L'inostenibile leggerezza di... Andreas Andersson: storia di un bidone rossonero

Dopo aver a lungo inseguito Kennet Andersson, il Milan acquistò l'altro Andersson, Andreas, quello scarso!
 di Gabriele Cantella  articolo letto 969 volte
Andreas Andersson
Andreas Andersson

Dopo aver a lungo inseguito Kennet Andersson, rivelazione della Svezia a Usa '94, acquistato dal Bari nell'estate 1995, il Milan riesce infine a mettere le mani sull'altro Andersson, Alexander, centravanti del Göteborg, all'epoca ancora poco conosciuto, ma, dicevano, assai promettente.

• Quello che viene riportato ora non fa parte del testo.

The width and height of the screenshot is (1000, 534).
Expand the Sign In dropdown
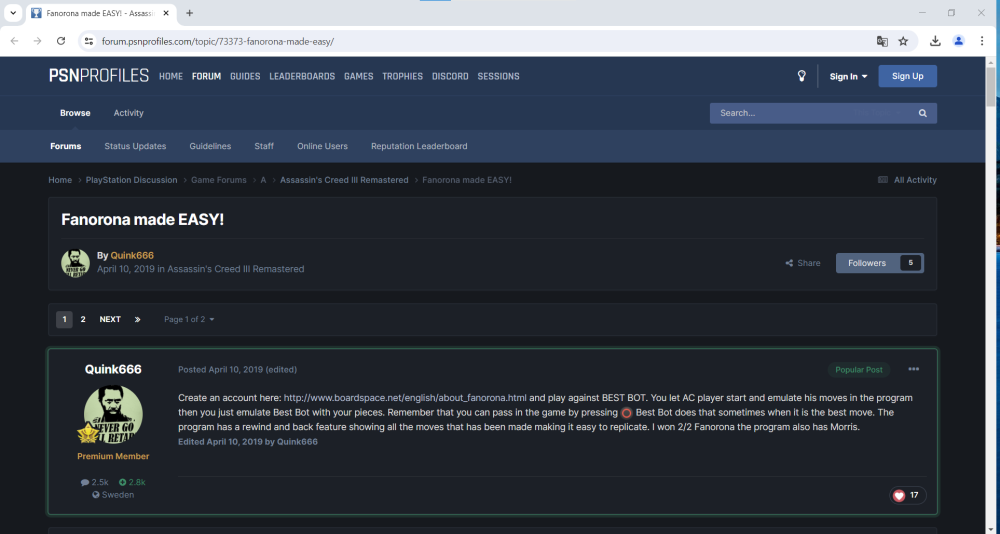(847, 76)
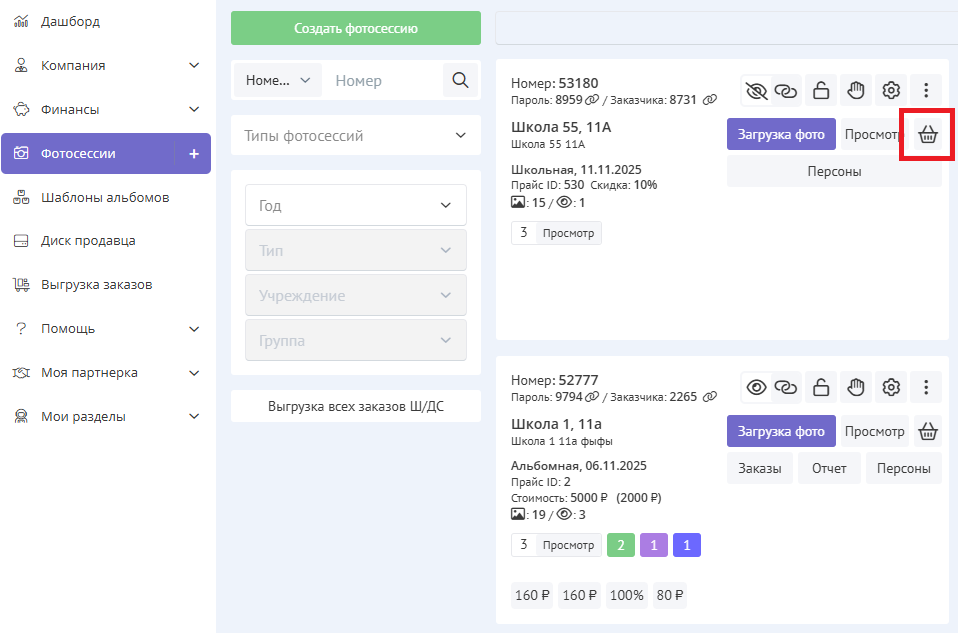Go to Выгрузка заказов menu item

click(96, 285)
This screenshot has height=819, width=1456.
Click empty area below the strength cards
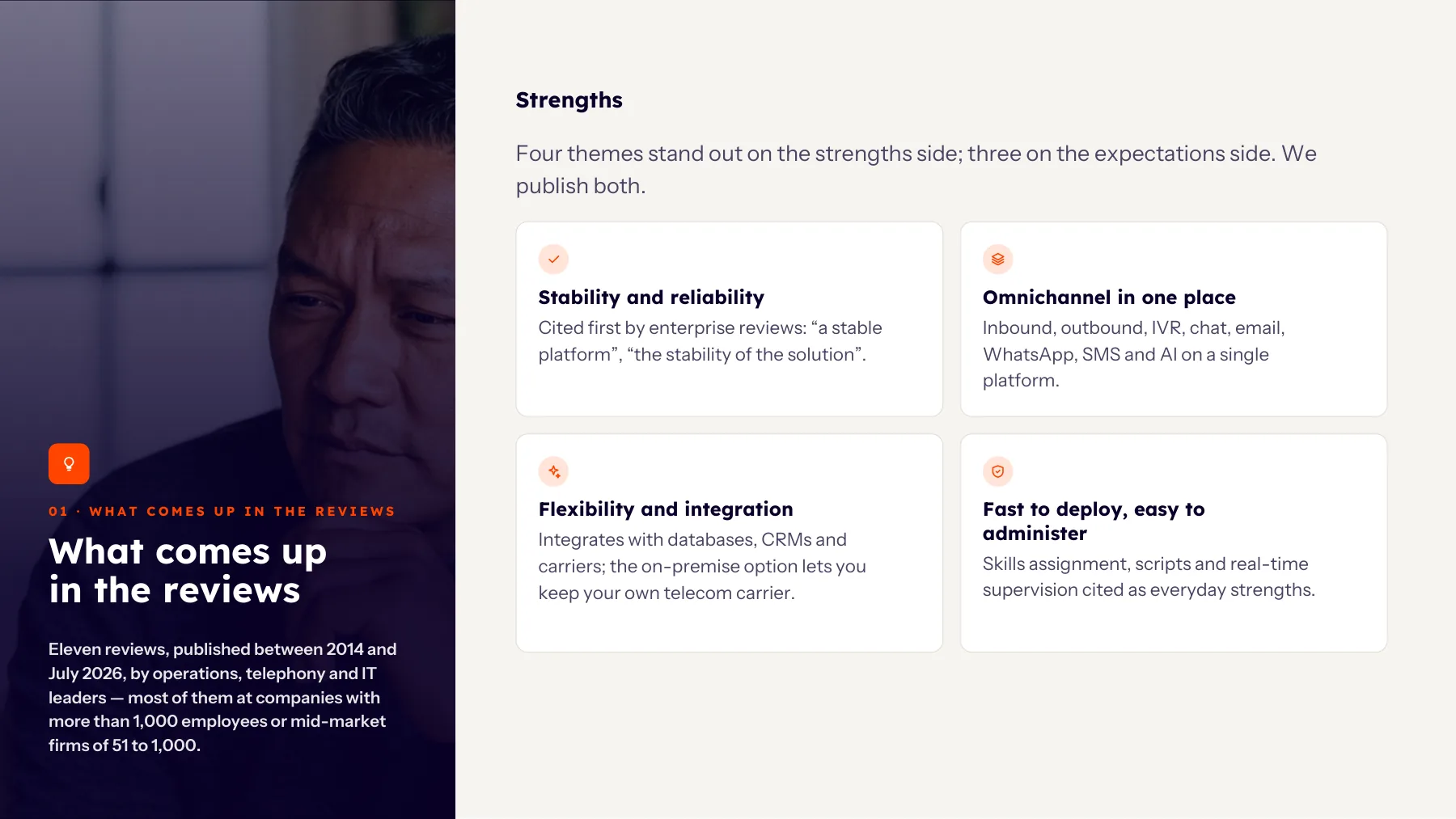pos(951,736)
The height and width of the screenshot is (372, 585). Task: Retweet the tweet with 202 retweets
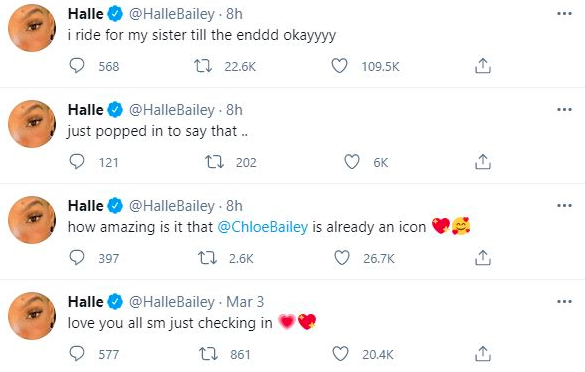pos(214,162)
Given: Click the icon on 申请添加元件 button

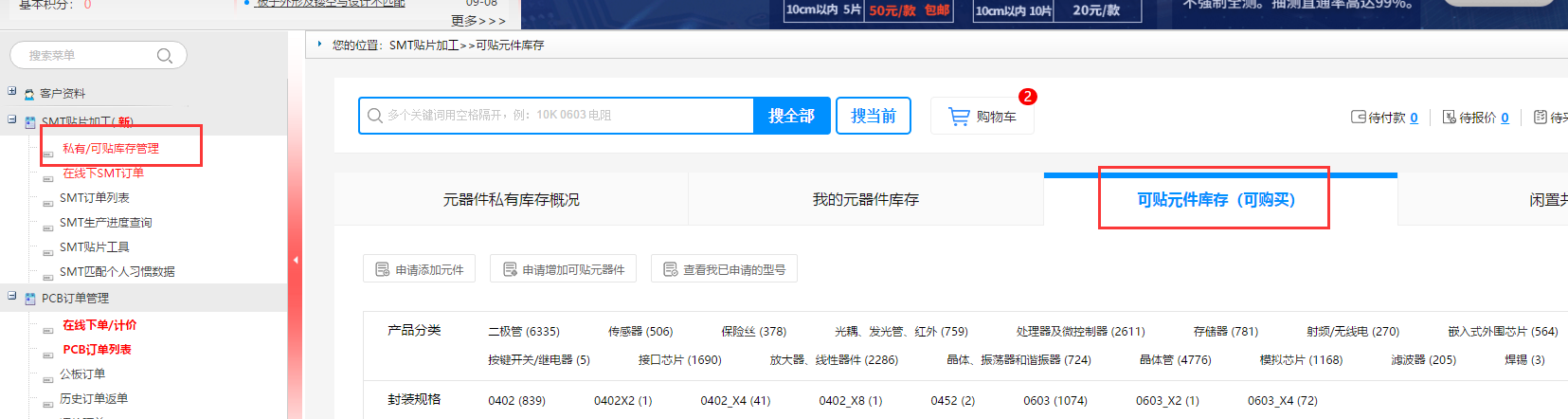Looking at the screenshot, I should (382, 270).
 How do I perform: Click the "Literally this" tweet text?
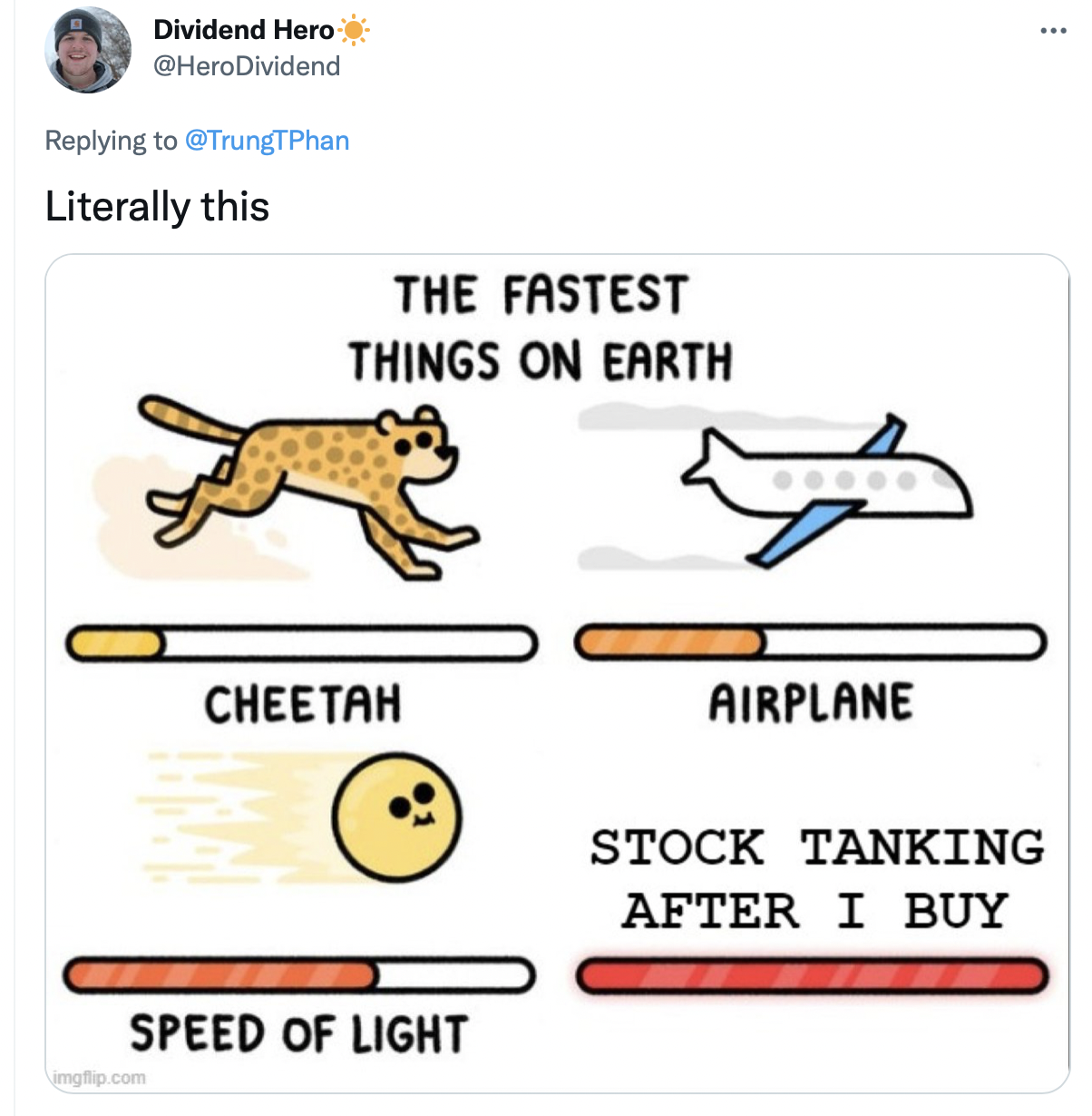pos(158,206)
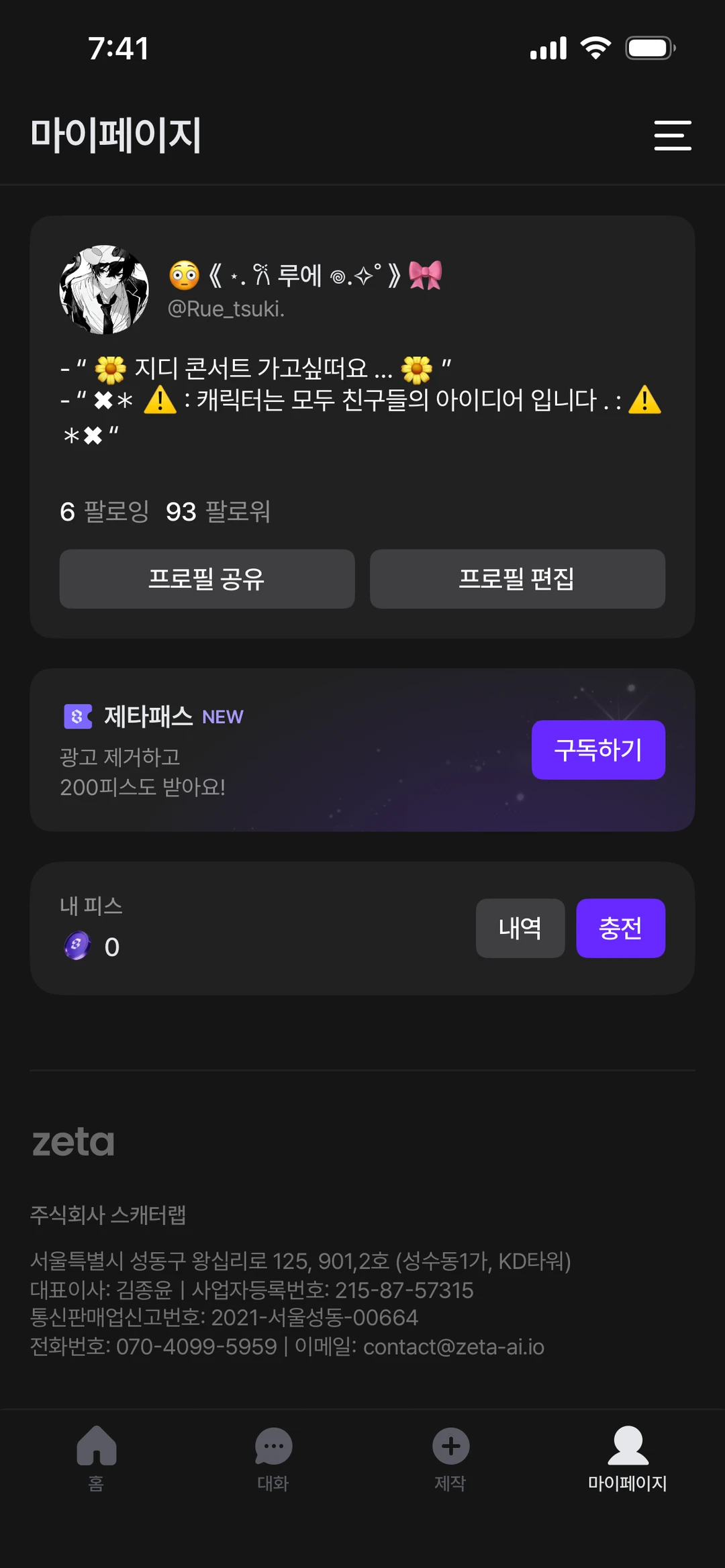Tap the Home tab icon
This screenshot has height=1568, width=725.
point(97,1446)
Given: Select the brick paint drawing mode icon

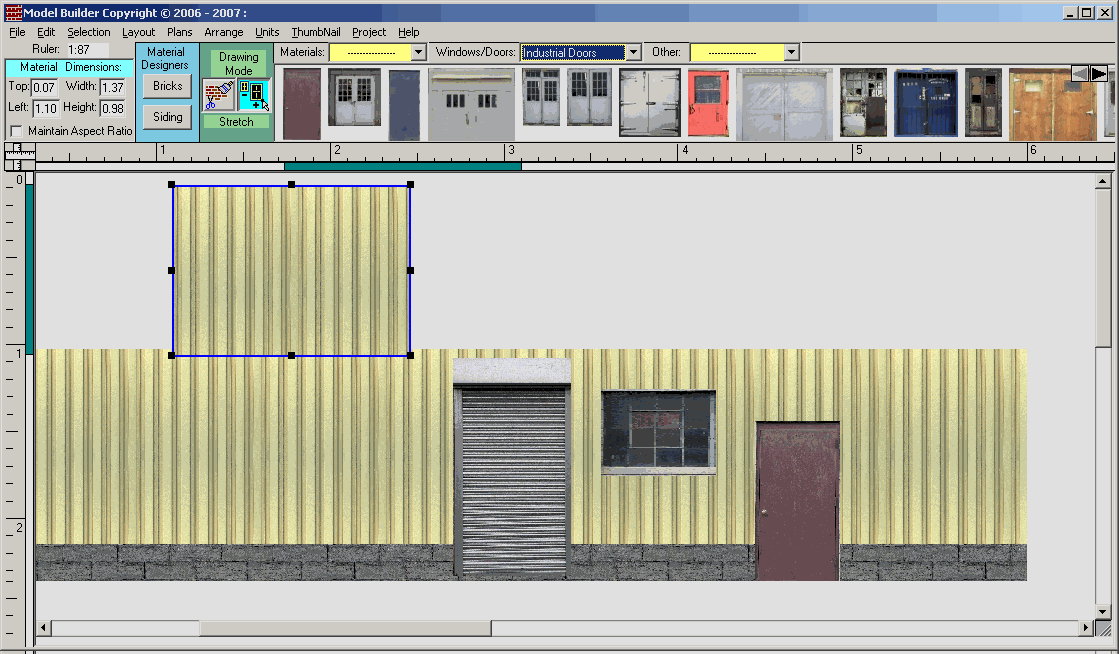Looking at the screenshot, I should (218, 95).
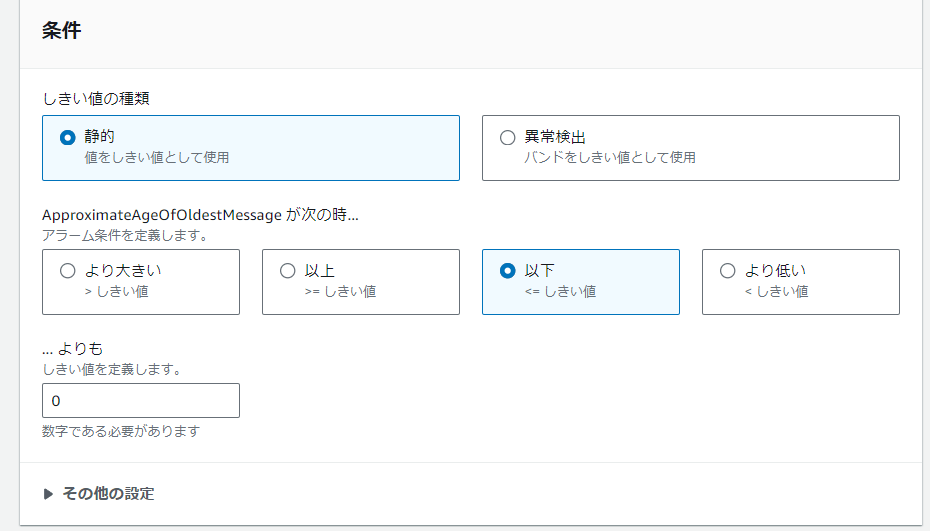
Task: Choose the より低い condition radio button
Action: pyautogui.click(x=728, y=271)
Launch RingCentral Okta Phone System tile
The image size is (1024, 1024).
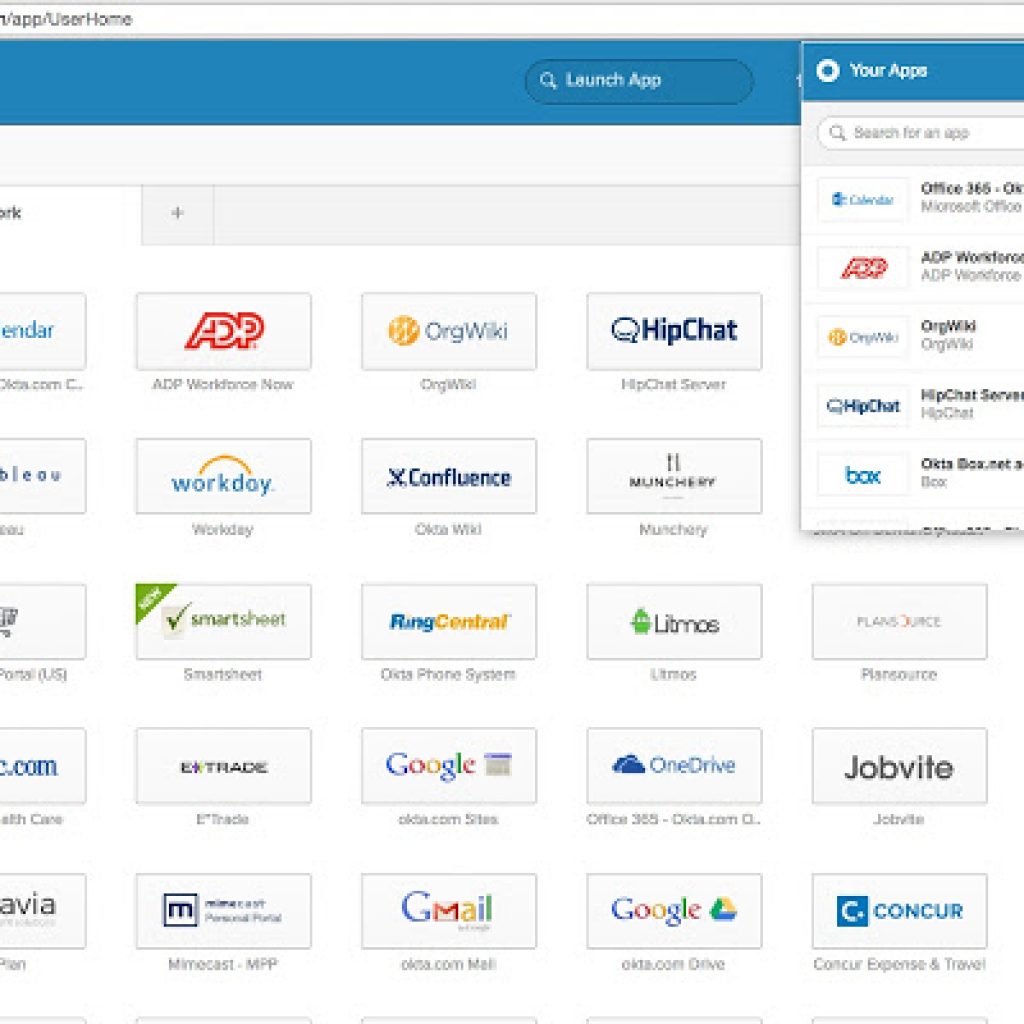pos(448,622)
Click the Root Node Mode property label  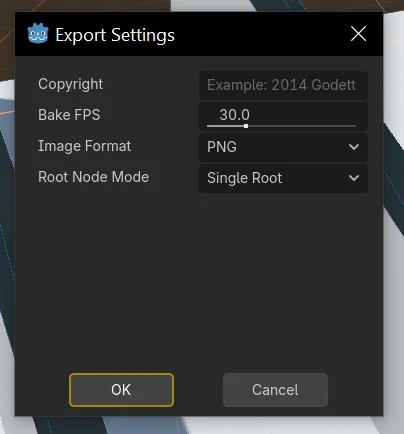click(93, 177)
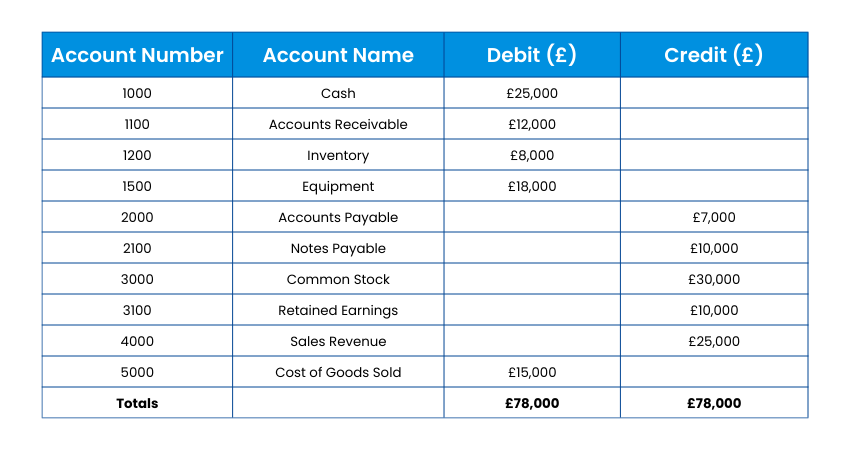Screen dimensions: 850x450
Task: Click the Retained Earnings cell
Action: coord(338,311)
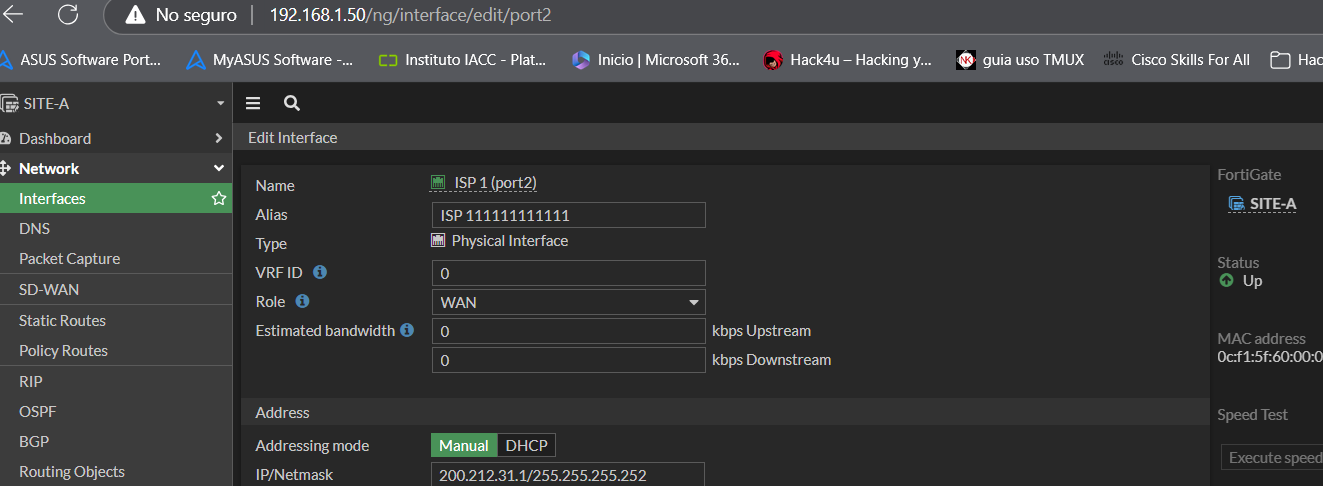Expand the Dashboard menu chevron
The width and height of the screenshot is (1323, 486).
pos(219,139)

Chi lo diceva, evidentemente, si sbagliava, dal momento che in rossonero Andersson vede il campo in appena 13 occasioni, risultando assolutamente inutile alla causa milanista e a volte addirittura dannoso. Di gol in Italia, Andreas, ne segna uno solo, all'Empoli, complice una colossale papera di Pagotto, che su un lancio lungo dalle retrovie esce goffamente smanacciando il pallone sulla testa di Andersson che quasi nemmeno s'accorge d'aver realizzato la rete della vittoria.

Poi più niente, il buio! Fortuna che al termine della stagione, il Newcastle abbocchi all'amo di Galliani, abile a rifilare agli inglesi un pacco con tanto di fiocco! E pensare che al suo arrivo a Milano, Andersson aveva osato scomodare paragoni quantomai ingombranti: "Nordahl? Spero di fare bene come lui. Cerchero' di fare meglio di Kennet Andersson e di dimostrare che il vero Andersson sono io". Era lui, Andrea, il vero bidone tra i due Andersson, nessun dubbio!